Lantana Ltd v The Comptroller-General of Patents, Designs and Trade Marks
Jurisdiction | England & Wales |
Judge | The Hon. Mr Justice Birss,Mr Justice Birss |
Judgment Date | 04 September 2013 |
Neutral Citation | [2013] EWHC 2673 (Pat) |
Court | Chancery Division (Patents Court) |
Docket Number | Case No: CH/2013/0131 |
Date | 04 September 2013 |
[2013] EWHC 2673 (Pat)
IN THE HIGH COURT OF JUSTICE
CHANCERY DIVISION
PATENTS COURT
Rolls Building
7 Rolls Buildings
Fetter Lane
London EC4A 1NL
Mr Justice Birss
Case No: CH/2013/0131
In the matter of the Patents Act 1977
And In the matter of UK Patent Application GB 1014714.8 in the name of Lantana Ltd
And In the matter of an appeal from the Decision of the Comptroller General of Patents, Designs and Trade Marks dated 4th February 2013
Keith Beresford of Beresford & Co.) for the Appellant
Thomas Mitcheson (instructed by The Treasury Solicitor) for the Respondent
Hearing dates: 27th June 2013
Approved Judgment
I direct that pursuant to CPR PD 39A para 6.1 no official shorthand note shall be taken of this Judgment and that copies of this version as handed down may be treated as authentic.
This is an appeal from the Comptroller in relation to patent application GB1014714.8 applied for by Lantana Ltd. The decision under appeal is decision BL O/056/13 dated 4 th February 2013 of Dr Stephen Brown, a Deputy Director acting for the Comptroller. The Hearing Officer refused the application because he found that it was excluded under s1(2) of the Patents Act 1977 as relating to a computer program as such.
The appellant is the applicant and is represented by Mr Keith Beresford. The Comptroller is represented by Mr Thomas Mitcheson.
The nature of the appeal
This appeal is a review and not a rehearing (although as I said in Halliburton Energy Services [2011] EWHC 2508, in many cases of this kind there may be little difference between the two.) As Mr Mitcheson submitted, the Court should have in mind the observations of Lord Hoffmann in Designers Guild [2001] FSR 11 at paragraph 29 and the observations of Robert Walker LJ in Reef [2003] RPC 5 at paragraphs 17 to 30 and in particular 26 to 28. I will set out those latter paragraphs:
"26. How reluctant should an appellate court be to interfere with the trial judge's evaluation of, and conclusion on, the primary facts? As Hoffmann LJ made clear in Grayan there is no single standard which is appropriate to every case. The most important variables include the nature of the evaluation required, the standing and experience of the fact-finding judge or tribunal, and the extent to which the judge or tribunal had to assess oral evidence.
27. It is worth noting that Biogen was a case very close to the top end of the scale. It involved very complex biotechnology which was the subject of a lot of expert evidence given at a lengthy trial before a very experienced judge of the Patents Court. In the circumstances Lord Hoffmann's memorable reference to Renan was not (if I may respectfully say so) out of place. There are far fewer nuances to be picked up from a bundle of statutory declarations which contain a good deal of irrelevant or tendentious material and on which there is no cross-examination.

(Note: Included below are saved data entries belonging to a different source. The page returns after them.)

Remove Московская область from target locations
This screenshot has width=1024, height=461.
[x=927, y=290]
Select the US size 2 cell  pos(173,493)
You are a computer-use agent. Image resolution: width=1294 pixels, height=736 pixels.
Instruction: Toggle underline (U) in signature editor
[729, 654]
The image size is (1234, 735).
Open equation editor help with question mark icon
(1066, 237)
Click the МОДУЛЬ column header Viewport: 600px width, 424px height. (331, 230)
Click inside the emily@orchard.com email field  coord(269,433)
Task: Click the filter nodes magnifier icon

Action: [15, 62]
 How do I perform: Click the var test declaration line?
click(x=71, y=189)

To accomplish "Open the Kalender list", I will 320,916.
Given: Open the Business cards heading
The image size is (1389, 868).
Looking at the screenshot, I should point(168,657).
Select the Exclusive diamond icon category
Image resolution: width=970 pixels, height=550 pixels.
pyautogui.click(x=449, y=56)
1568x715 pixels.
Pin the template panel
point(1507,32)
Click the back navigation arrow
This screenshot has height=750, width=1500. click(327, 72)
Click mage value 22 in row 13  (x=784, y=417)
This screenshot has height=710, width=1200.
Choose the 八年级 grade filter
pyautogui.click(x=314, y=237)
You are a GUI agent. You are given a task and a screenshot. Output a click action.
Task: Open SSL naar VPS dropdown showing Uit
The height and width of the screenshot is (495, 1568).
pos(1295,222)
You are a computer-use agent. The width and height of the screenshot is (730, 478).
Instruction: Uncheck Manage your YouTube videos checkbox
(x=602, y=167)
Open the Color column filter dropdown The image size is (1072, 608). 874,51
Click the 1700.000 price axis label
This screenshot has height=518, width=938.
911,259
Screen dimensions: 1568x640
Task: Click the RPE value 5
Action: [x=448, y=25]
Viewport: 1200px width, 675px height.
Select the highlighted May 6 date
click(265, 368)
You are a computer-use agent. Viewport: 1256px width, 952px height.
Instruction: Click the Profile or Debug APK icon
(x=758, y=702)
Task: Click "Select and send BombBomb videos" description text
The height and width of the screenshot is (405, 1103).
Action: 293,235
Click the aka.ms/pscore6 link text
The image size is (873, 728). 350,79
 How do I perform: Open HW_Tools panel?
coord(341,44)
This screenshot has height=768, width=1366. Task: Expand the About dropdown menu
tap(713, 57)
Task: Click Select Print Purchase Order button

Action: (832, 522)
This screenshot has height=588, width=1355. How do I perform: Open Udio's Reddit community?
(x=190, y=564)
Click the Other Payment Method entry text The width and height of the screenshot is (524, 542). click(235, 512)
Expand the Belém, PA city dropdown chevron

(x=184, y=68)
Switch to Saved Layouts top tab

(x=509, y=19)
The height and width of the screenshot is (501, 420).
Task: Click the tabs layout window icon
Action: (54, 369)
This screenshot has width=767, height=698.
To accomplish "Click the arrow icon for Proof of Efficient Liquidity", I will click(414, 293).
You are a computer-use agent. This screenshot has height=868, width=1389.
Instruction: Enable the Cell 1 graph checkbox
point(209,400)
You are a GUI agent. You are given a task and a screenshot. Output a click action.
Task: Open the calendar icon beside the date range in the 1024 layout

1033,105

28. In this case the hearing officer had to make what he himself referred to as a multi-factorial comparison, evaluating similarity of marks, similarity of goods and other factors in order to reach conclusions about likelihood of confusion and the outcome of a notional passing-off claim. It is not suggested that he was not experienced in this field, and there is nothing in the Civil Procedure Rules to diminish the degree of respect which has traditionally been shown to a hearing officer's specialised experience. (It is interesting to compare the observations made by Lord Radcliffe in Edwards v Bairstow [1956] AC 14, 38–9, about the general commissioners, a tribunal with a specialised function but often little specialised training.) On the other hand the hearing officer did not hear any oral evidence. In such circumstances an appellate court should in my view show a real reluctance, but not the very highest degree of reluctance, to interfere in the absence of a distinct and material error of principle."
This is the approach which I will follow.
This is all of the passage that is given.